The US dollar is paring back some of its pre-weekend losses at the start of the new week. The Tokyo markets are on holiday today and many European centers are closed for May Day tomorrow. Asia equities generally were firmer, while European bourses are lower, but modestly so, with the Dow Jones Stoxx 600 off about 0.25% near midday in London. Financials are performing in line with the overall markets and peripheral European bonds are steady to firmer.
There have been three economic reports in Europe to note: euro zone money supply, inflation and Spanish GDP. M3 rose a stronger than expected 3.2% (consensus 2.8%). This is probably a function of the LTRO, but loans to the private sector grew a mere 0.6%, warning that credit crunch conditions persist. April CPI was a touch firmer than expected at 2.6%, unchanged from March. Spain's economy contracted by 0.3% in Q1, which was slightly better than the 0.4% contraction the consensus had forecast.

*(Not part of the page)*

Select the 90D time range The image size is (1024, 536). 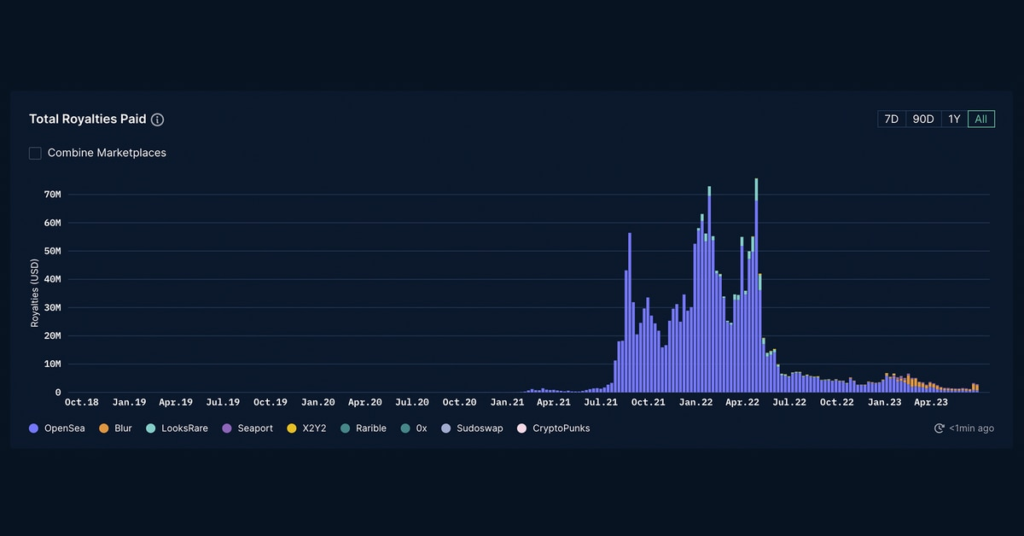click(x=923, y=119)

Two characteristics for the foreign exchange market stand out. The first is the general poor news stream and the anticipation of a further deterioration of conditions in Europe. The second is the broad ranges that continue to confine most of the major foreign currencies. The resilience of the sterling in the face of its ongoing, though winding down, gilt purchases program, has been impressive, lifting it to multi-month highs against the dollar and euro, is an exception to this generalization. The nearly 4% appreciation of sterling on the BOE's broad trade-weighted index likely offsets a good part of the easing from the gilt purchases.
Encouraged by the less dovish comments from the central bank, the Canadian dollar has also broken out of its trading range and is the other major exception to the current range bound feature of the foreign exchange market. Canada is now perceived as the leading candidate to be the first to raise rates in the G7. In contrast, the Reserve Bank of Australia is widely expected to resume its easing cycle tomorrow. While we recognize a 25 bp move as the most likely, the risk of a 50 bp move is greater than standing pat given recent reports showing a more pronounced fall in price pressures than expected.

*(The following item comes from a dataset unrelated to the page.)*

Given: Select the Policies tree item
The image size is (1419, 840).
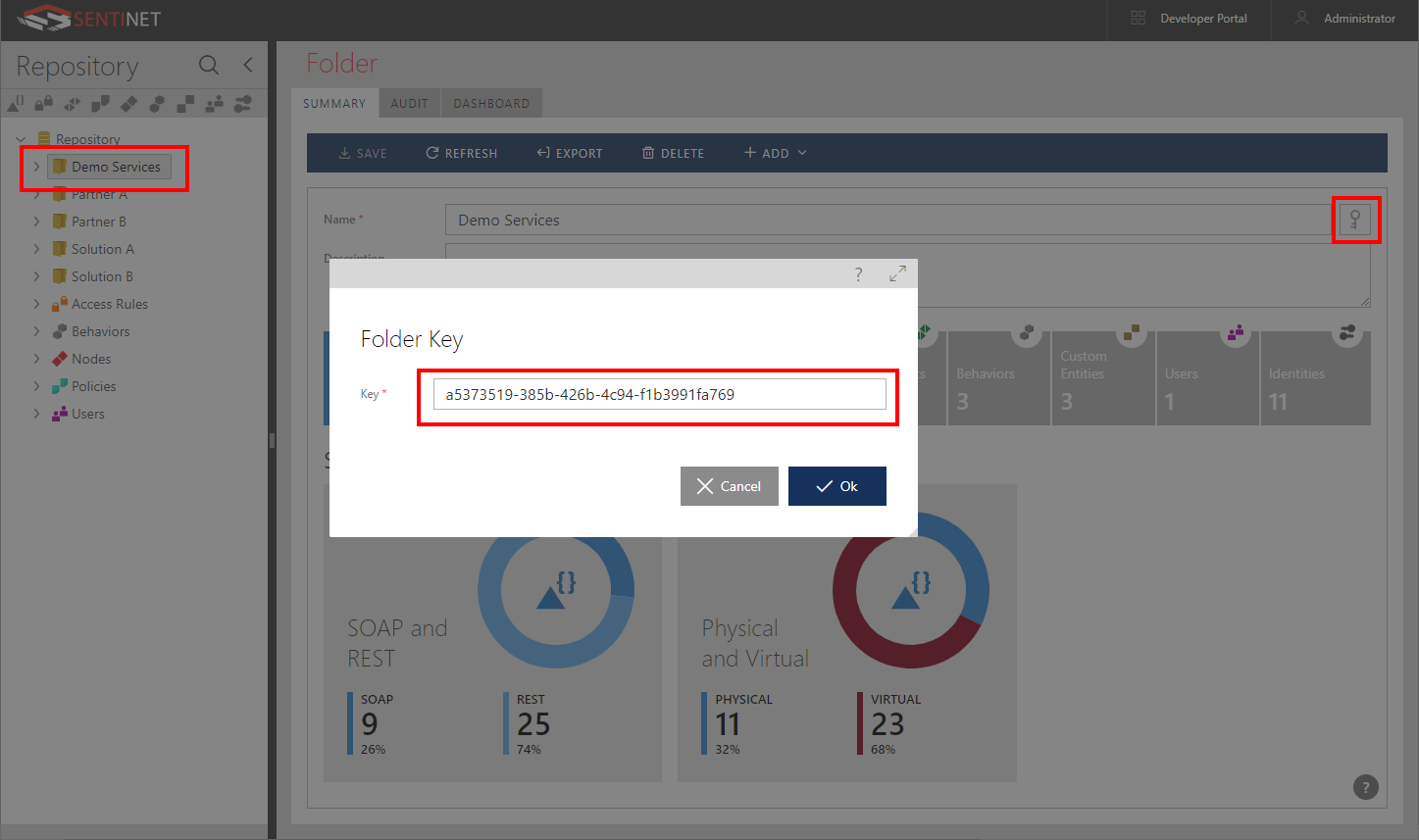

The ECB meets this week as well. The PMI reports will make for poor reading. Attention should focus on the forward looking new orders components. Yet, there is little, if any, chance that ECB follows the IMF's advice and cuts interest rates. Draghi's press conference, as is often the case, will be of greater interesting, especially after he endorsed a "growth pact" last week. The details of such are still somewhat elusive, but he will likely be questioned on it. Market participants will also be keen to see if the head of the central bank gives any hints about the possible policy response to future flare up of tensions.

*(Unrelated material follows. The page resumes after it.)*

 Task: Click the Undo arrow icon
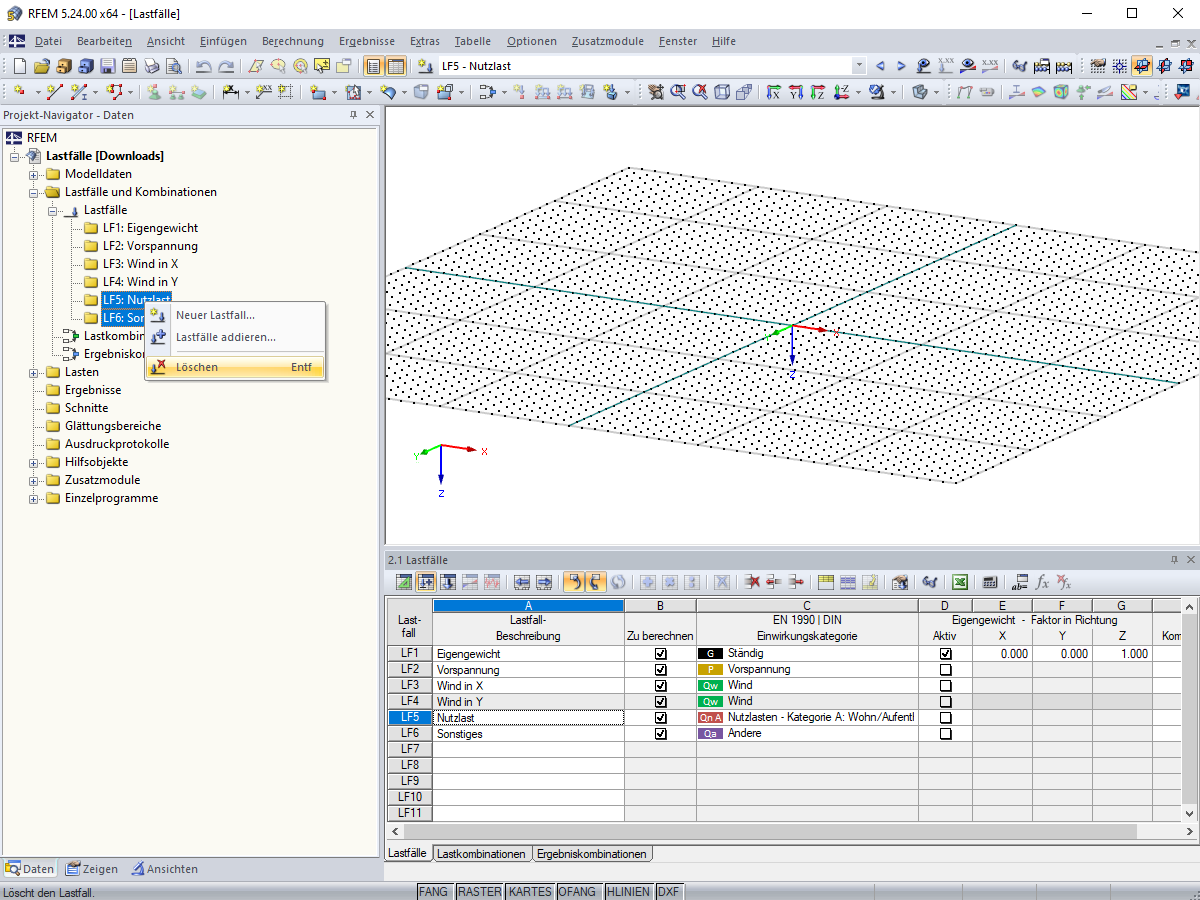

There are two steps to address liquidity and ensure that current monetary policy is better transmitted and they are another LTRO and resumption of sovereign and covered bond purchases. The latter seems somewhat less odorous than the former for a majority of the ECB.
To address economic weakness the ECB has only one tool and that is interest rates. With the key rate set at a record low 1% (in a 0.25%-1.75% corridor). The bar to the next rate cut is higher than current conditions. The regional contraction would have to accelerate and/or be more prolonged. Moreover, if easier monetary policy fuels price pressures in the core (read Germany), the ECB's challenges multiply.
With the completion of the BOE's gilt purchases program in the coming weeks, we expect it to move to the sidelines, as have the Federal Reserve and ECB. That leaves only the BOJ of the major central banks still actively pursuing quantitative easing. It announced plans to expand its balance sheet by another JPY5 trillion and intends to buy proportionally more risk assets such as ETFs and J-REITS. The yen strengthened to nearly two month highs against the dollar and strengthened against the euro as well.
We have argued that politics will be a dominant market factor here in Q2 and of course this weekend's elections in France and Greece are significant. The election outcomes are likely to be as much an effect as cause of a shift in the euro area agenda. Last week, a Japanese court found former DPJ leader Ozawa not guilty of financial violations. This may pose a new challenge to Prime Minister Noda efforts to raise the retail sales tax as well as deepen the fissures in the already fractious DPJ party.
The day after the ECB meeting and just ahead of the weekend the US will report its April employment data. The early (as in prior to the national ISM reports and the ADP survey) consensus is for about 170k rise in private sector payrolls after 121k rise in March. The flat weekly jobless claims and the seasonal adjustments warn of downside risks to the consensus. A weaker-than-expected employment report would likely encourage the reduction of risk that we think is prudent ahead of the weekend elections and would likely support the dollar, especially given the proximity to the lower end of its trading ranges.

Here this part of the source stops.